Content starts
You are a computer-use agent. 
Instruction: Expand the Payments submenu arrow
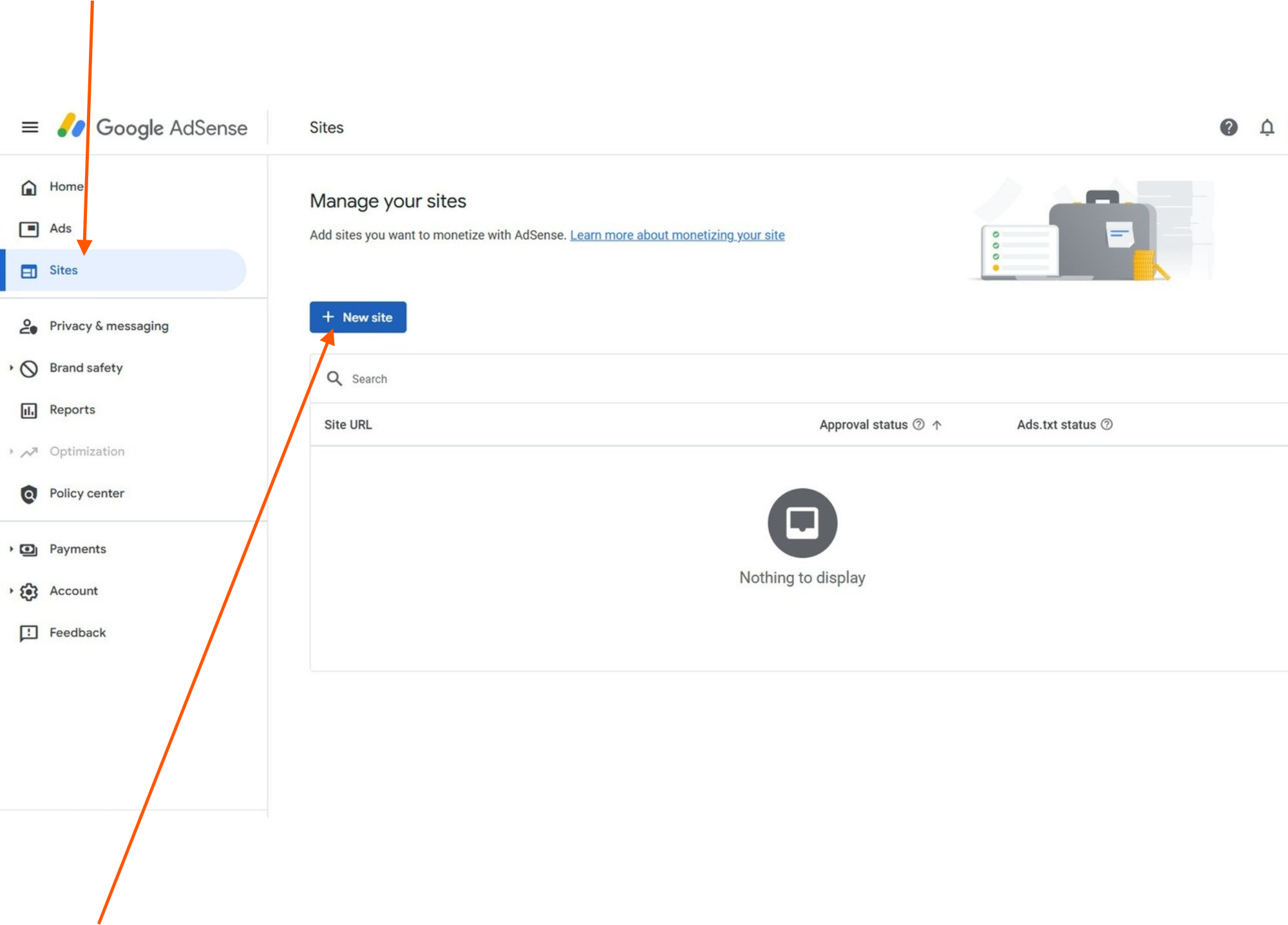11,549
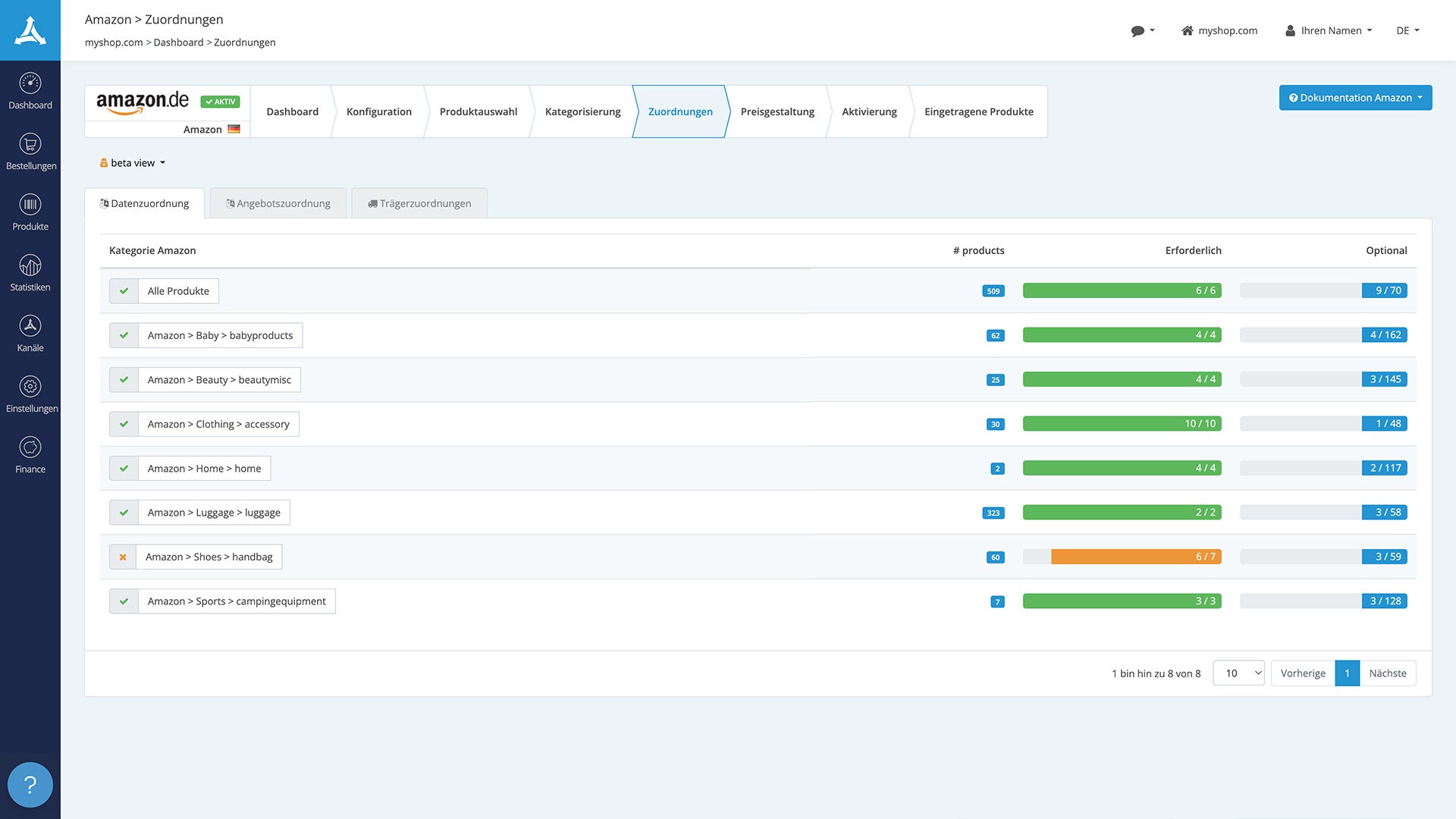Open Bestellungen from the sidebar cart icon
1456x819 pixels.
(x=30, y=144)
Content ends
» **Aim of the exercise**
In your copy, include no pictures; print every line above exactly.

» **Result of the task**
You are a computer-use agent. 
Instruction: Expand the Payments submenu arrow
11,549
Open Bestellungen from the sidebar cart icon
1456x819 pixels.
(x=30, y=144)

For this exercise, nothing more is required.